Honoring Reb Zalman

Please join Fabrangen on  Saturday, Sept. 13 as we honor the life of Reb Zalman Schachter-Shalomi z”l, who was a founding teacher of the Jewish Renewal movement.  A number of Fabrangeners had the opportunity to study with Reb Zalman over the years and he was a powerful influence in their lives. Reb Zalman created a bridge from the deeply traditional Hasidic world in which he was ordained to the modern world where he taught, led, and innovated  At the Sept. 13 services, Max will lead a discussion about Reb Zalman after the Torah reading, and Mark Novak, ordained by the Jewish Renewal movement, will daven Shacharit.  After services and kiddush, we will have a study session in Reb Zalman’s honor.
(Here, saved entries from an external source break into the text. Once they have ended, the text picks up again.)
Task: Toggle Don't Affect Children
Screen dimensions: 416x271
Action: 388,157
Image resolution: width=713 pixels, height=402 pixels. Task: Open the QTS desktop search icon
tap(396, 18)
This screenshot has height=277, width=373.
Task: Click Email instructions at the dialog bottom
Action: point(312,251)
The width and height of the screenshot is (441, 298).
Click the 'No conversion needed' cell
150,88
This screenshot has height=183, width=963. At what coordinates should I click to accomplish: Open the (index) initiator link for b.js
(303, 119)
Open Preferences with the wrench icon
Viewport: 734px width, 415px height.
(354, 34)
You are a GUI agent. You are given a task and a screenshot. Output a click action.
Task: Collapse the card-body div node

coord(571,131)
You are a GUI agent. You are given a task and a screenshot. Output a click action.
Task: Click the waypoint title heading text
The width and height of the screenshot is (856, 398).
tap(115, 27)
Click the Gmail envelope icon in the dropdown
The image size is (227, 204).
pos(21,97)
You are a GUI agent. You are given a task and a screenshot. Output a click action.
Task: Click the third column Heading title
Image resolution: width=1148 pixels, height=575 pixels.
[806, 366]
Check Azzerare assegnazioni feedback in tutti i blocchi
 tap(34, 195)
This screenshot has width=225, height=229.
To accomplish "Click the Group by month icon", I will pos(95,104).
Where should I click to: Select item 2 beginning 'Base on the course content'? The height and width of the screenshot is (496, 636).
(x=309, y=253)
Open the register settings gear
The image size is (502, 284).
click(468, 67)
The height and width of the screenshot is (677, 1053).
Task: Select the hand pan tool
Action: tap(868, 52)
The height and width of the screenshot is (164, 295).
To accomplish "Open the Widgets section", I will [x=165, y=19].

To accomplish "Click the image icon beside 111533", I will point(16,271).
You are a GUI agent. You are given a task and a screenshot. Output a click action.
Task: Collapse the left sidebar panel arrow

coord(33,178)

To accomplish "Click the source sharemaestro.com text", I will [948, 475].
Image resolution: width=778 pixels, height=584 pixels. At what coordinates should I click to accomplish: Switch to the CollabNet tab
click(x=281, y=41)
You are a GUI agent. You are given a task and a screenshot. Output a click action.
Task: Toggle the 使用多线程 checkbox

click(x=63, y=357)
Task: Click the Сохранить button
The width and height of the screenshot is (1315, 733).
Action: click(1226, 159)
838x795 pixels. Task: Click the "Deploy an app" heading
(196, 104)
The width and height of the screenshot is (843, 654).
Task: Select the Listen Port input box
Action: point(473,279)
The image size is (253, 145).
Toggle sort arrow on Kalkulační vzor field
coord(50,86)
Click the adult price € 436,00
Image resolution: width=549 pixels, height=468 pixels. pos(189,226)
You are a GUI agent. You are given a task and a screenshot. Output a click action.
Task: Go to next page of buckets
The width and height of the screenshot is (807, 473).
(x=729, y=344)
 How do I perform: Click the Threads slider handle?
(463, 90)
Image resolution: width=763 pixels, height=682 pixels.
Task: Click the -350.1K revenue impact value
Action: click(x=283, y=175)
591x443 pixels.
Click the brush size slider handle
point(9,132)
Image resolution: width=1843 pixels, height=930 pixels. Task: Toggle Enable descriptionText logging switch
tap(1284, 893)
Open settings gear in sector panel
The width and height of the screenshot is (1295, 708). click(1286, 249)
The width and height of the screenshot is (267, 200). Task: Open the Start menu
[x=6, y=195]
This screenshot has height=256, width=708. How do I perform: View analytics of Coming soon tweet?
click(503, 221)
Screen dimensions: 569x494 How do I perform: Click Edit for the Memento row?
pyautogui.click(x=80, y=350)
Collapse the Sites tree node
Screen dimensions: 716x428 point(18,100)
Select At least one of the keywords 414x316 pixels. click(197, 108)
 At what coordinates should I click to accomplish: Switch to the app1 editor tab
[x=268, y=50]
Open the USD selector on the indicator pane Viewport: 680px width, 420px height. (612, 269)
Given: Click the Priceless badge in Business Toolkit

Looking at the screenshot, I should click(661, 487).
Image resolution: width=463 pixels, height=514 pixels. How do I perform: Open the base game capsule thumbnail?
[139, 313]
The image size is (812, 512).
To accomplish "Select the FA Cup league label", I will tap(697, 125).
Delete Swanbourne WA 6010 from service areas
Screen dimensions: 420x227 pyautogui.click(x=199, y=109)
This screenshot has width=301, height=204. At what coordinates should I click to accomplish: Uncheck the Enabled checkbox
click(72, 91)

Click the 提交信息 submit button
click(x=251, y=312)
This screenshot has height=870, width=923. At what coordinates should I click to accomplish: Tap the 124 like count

More details on the study session to come soon.

If you’d like to learn more about Reb Zalman, there is so much on the Internet!  A few selections:

For an overview of his life, see http://forward.com/articles/201430/reb-zalman-married-counter-culture-to-hasidic-juda/

A video of his memorial service held last month is at https://www.aleph.org/streaming/

A personal summary of the memorial service is at http://kolaleph.org/2014/08/19/a-heart-as-big-as-the-world-remembered-by-rabbi-rachel-barenblat/

Reb Zalman’s interview and photo from the book, Jewish Fathers: A Legacy of Love by Lloyd Wolf and Paula Wolfson (Jewish Lights, 2004). 

Rabbi Zalman Schachter-Shalomi“Rabbi Schachter of Boulder Colorado has held the World Wisdom Seat at Naropa University and is Professor Emeritus at Temple University. He is a central figure of the Jewish Renewal Movement, and founder of the Spiritual Eldering Institute. Born in Poland in 1924, he came to America in 1941.He has ten children, Miriam, Sholem Dov Baer, Yosef Yitzhaq. Akiva Eliyahu, Chana, Yonatan Gamliel, Alisa, Shalvi, Barya and Yotam.

My Papa Shlomo, olev hasholem, was a davener. Often he would take me to shul with him. One Rosh Hashonah, after he had finished the silent Amidah prayer, I saw that he had cried. I asked “Papa, why are you crying? “He said, “I’m crying because I talked to God.” I asked him, “Does it hurt when you talk to God?” He replied, “No. I am crying because I let so much time go by since I talked to Him last.”

Papa had a minhag that I have continued. He always bought his children very good tefillin. I do this and tell my grandchildren, “You’re getting Cadillacs.” I buy them really good tefillin, because I want them to be able to honor God. It places our action and our thinking at the disposal of God’s will.

When my first child Mimi was born I came to New York and met my old teacher, Reb Shmuel Lavitan, an aged Chabad chasid, who taught us on the higher level. He asked me, “What are you learning from your daughter?” It was a wonderful question to ask, because I didn’t consider such a thing, to look at a  newborn and say that I had to learn from the child. That trained me in watching children.

I think it is important for fathers to participate in all stages of a child’s birth and welcome into the world.  I think it is significant for the father to make the first cut on the umbilical cord. For a father to do that means to take on responsibility. There is a continuity from father to grandfather to all the way to Abraham, and that’s a very powerful thing.

The Earth is a living being. Every species is part of the vital organs of the planet. Religions are part of the vital organs of the planet. No religion can claim that it is the sole carrier of the life of the planet. Jewish mitzvahs have to do with staying in harmony with the cycles of life. Pesach is at the full moon of the vernal equinox and Sukkot happens at the full moon of the autumnal equinox, they’re plugged into life.

There are are no models today how to become older. You no longer have grandparents live in the same household with grandchildren That is what brought me to the spiritual eldering work. When children see that the parents of that older generation, instead of being crabby, are still holding a kind of spiritual center in themselves, then they can honor that. I teach people how to own their lifelong experience and to become mentors, wisdom-keepers for the younger generations to pass on the legacy.”